◆ The task:
Each line from the one containing "1456x819 pixels. At" to the end of the data must be copied exactly, the first and last included; no other lines and no pictures belong in the copy.
------ Data for processing
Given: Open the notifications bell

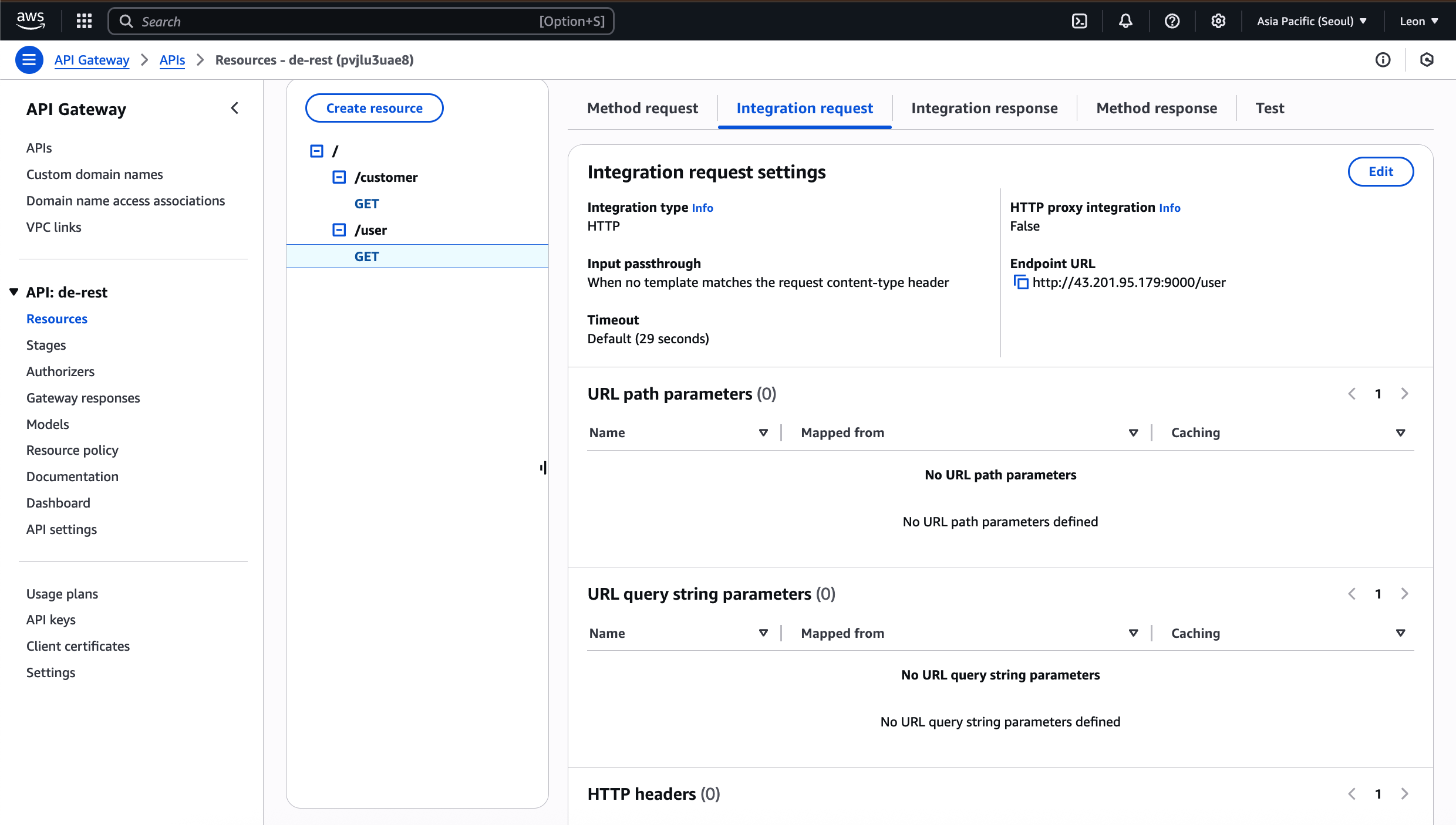Looking at the screenshot, I should (x=1125, y=21).
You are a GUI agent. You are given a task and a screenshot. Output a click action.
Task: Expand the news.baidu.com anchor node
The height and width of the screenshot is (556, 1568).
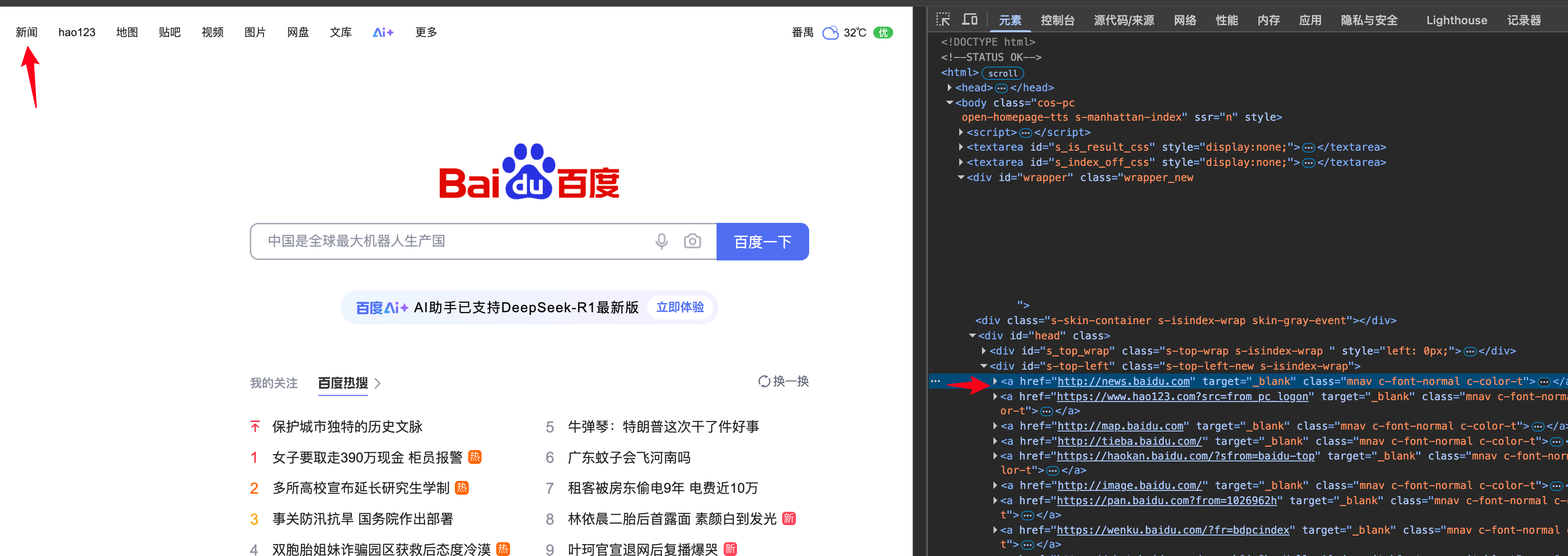(995, 381)
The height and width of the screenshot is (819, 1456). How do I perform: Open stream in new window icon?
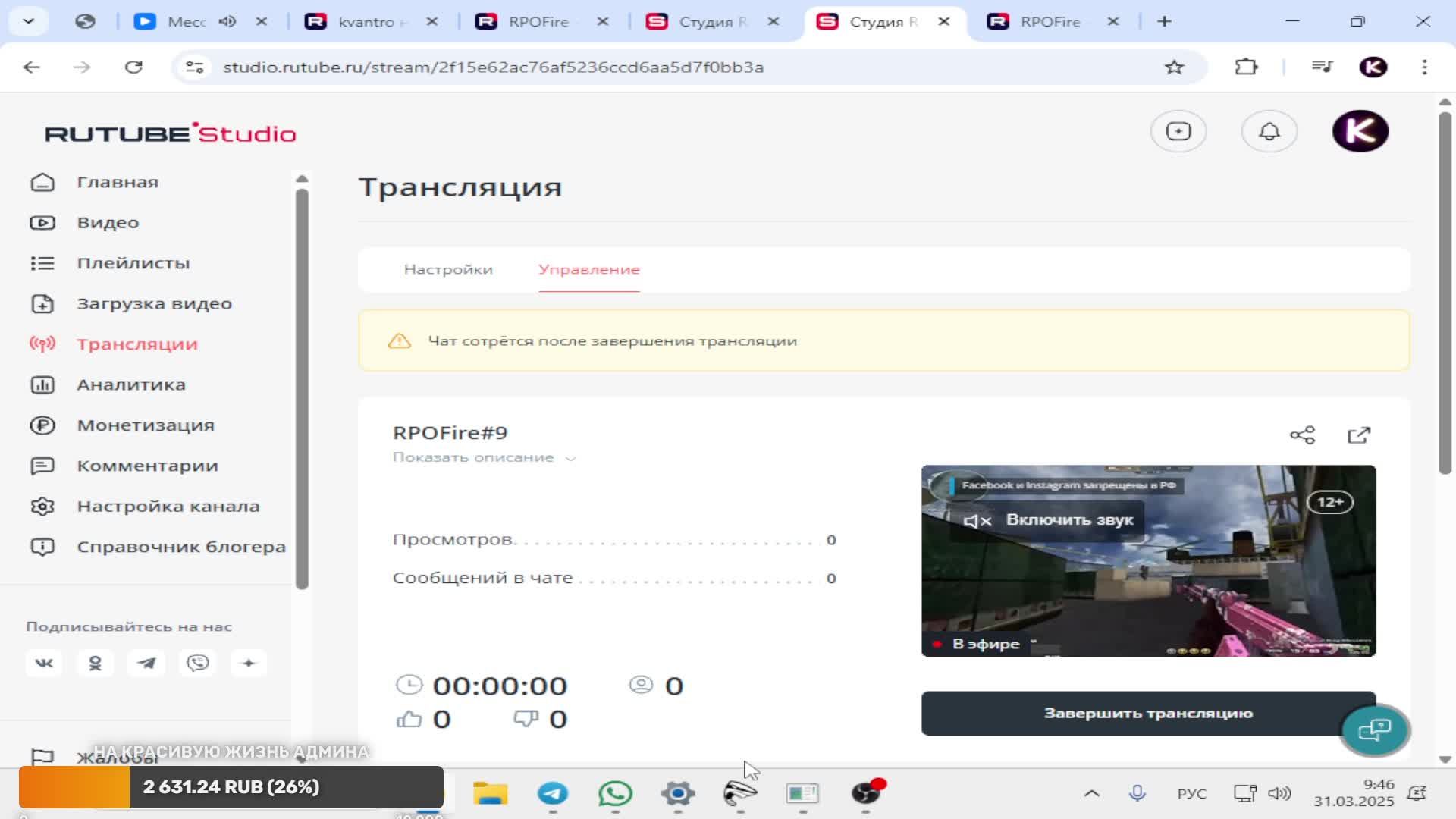point(1358,435)
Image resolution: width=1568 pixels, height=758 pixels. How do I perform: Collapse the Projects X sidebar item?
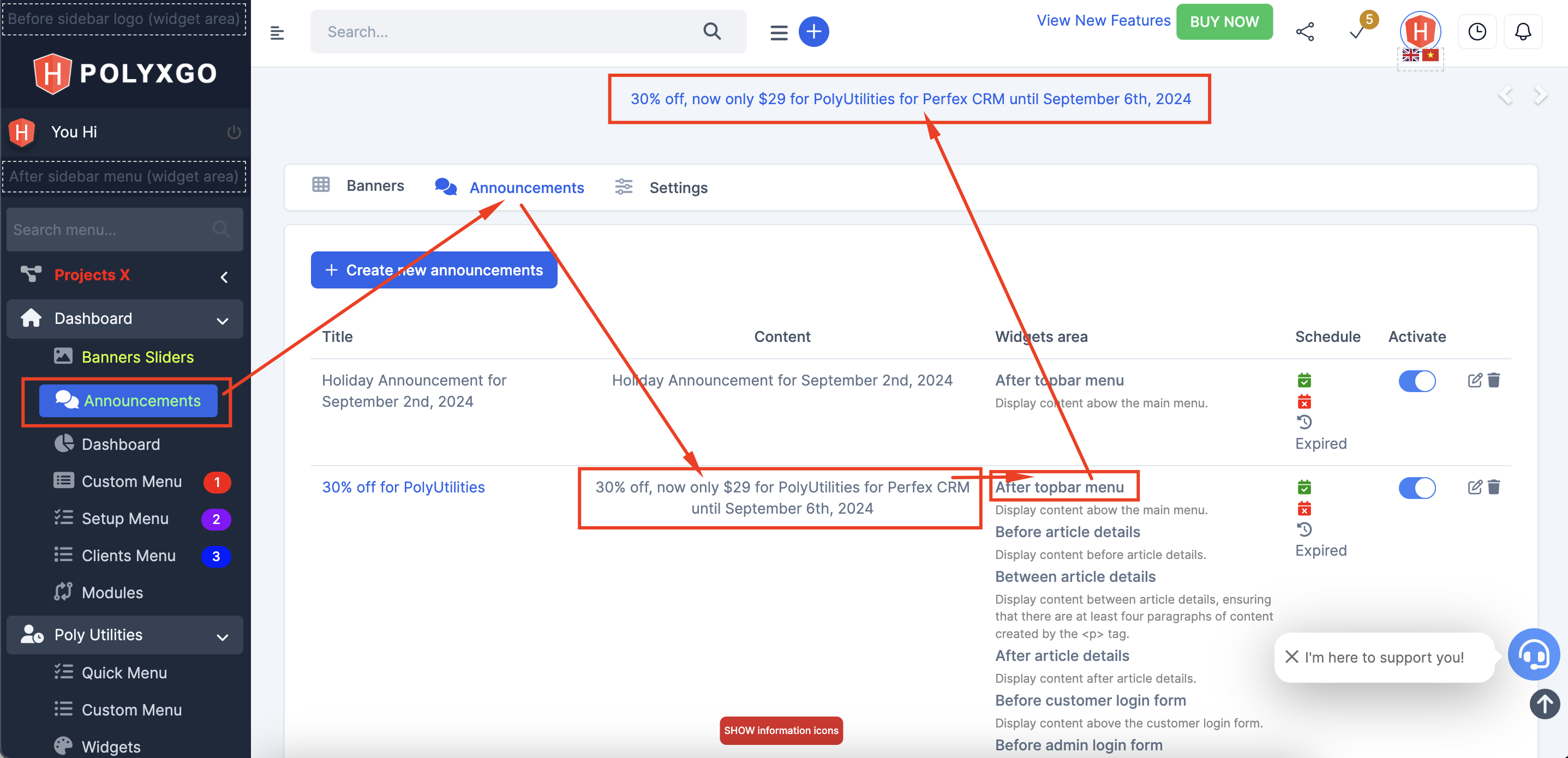click(x=223, y=276)
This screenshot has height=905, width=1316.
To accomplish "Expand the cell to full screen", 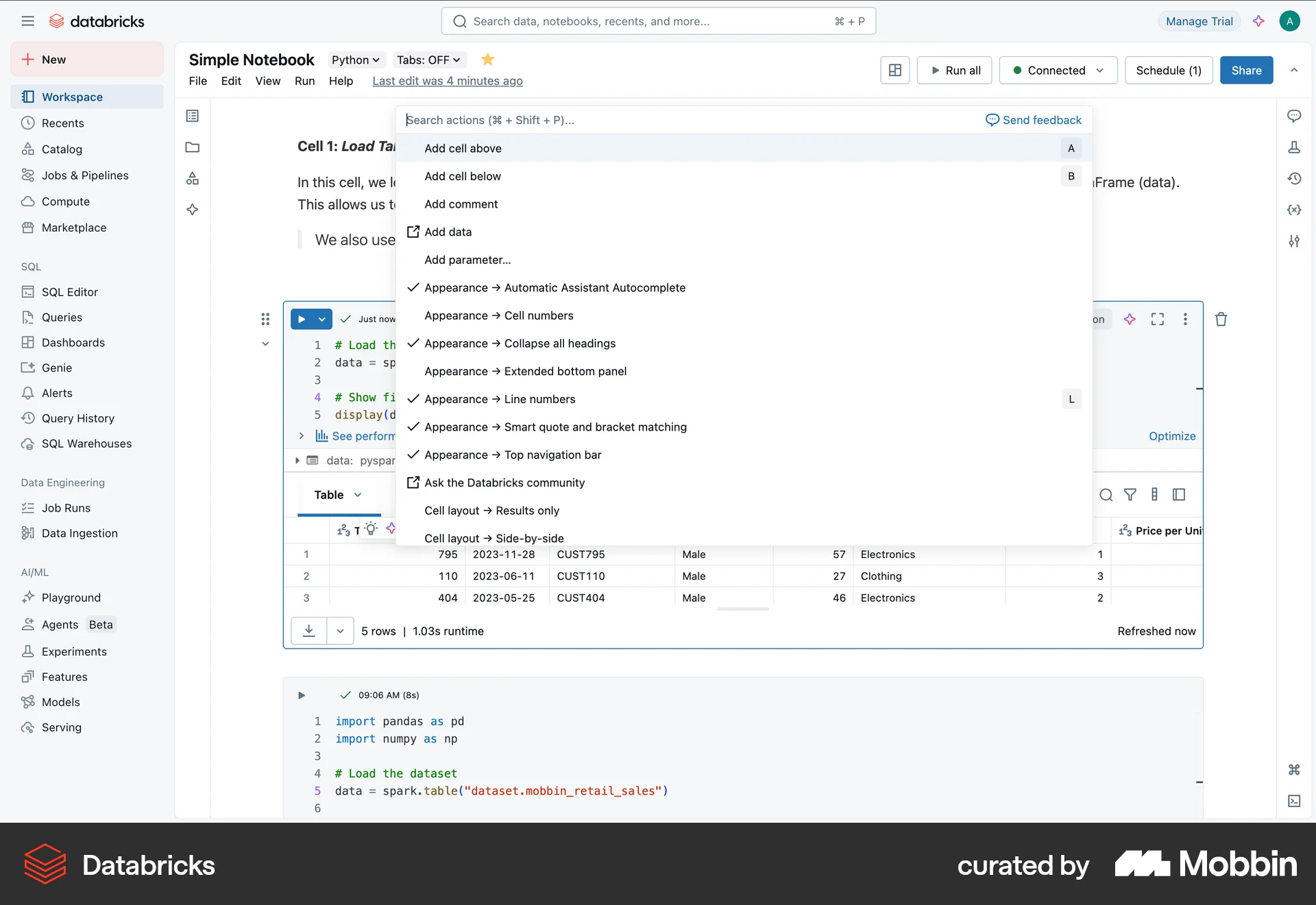I will click(1158, 319).
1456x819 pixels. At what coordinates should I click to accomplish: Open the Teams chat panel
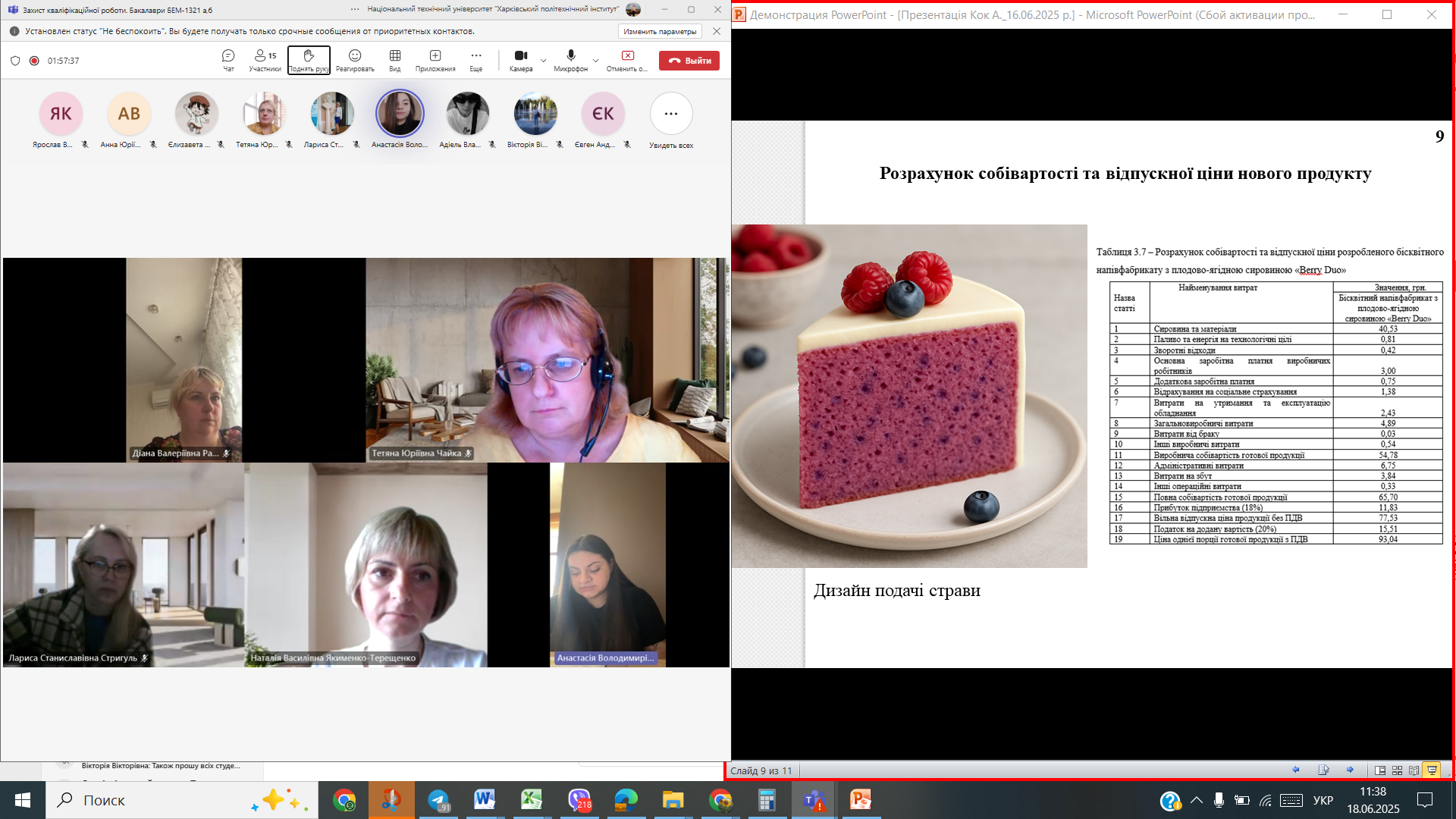[228, 60]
------------
◆ Response to this exercise:
1456x819 pixels. At what coordinates should I click to accomplish: Open the Teams chat panel
[228, 60]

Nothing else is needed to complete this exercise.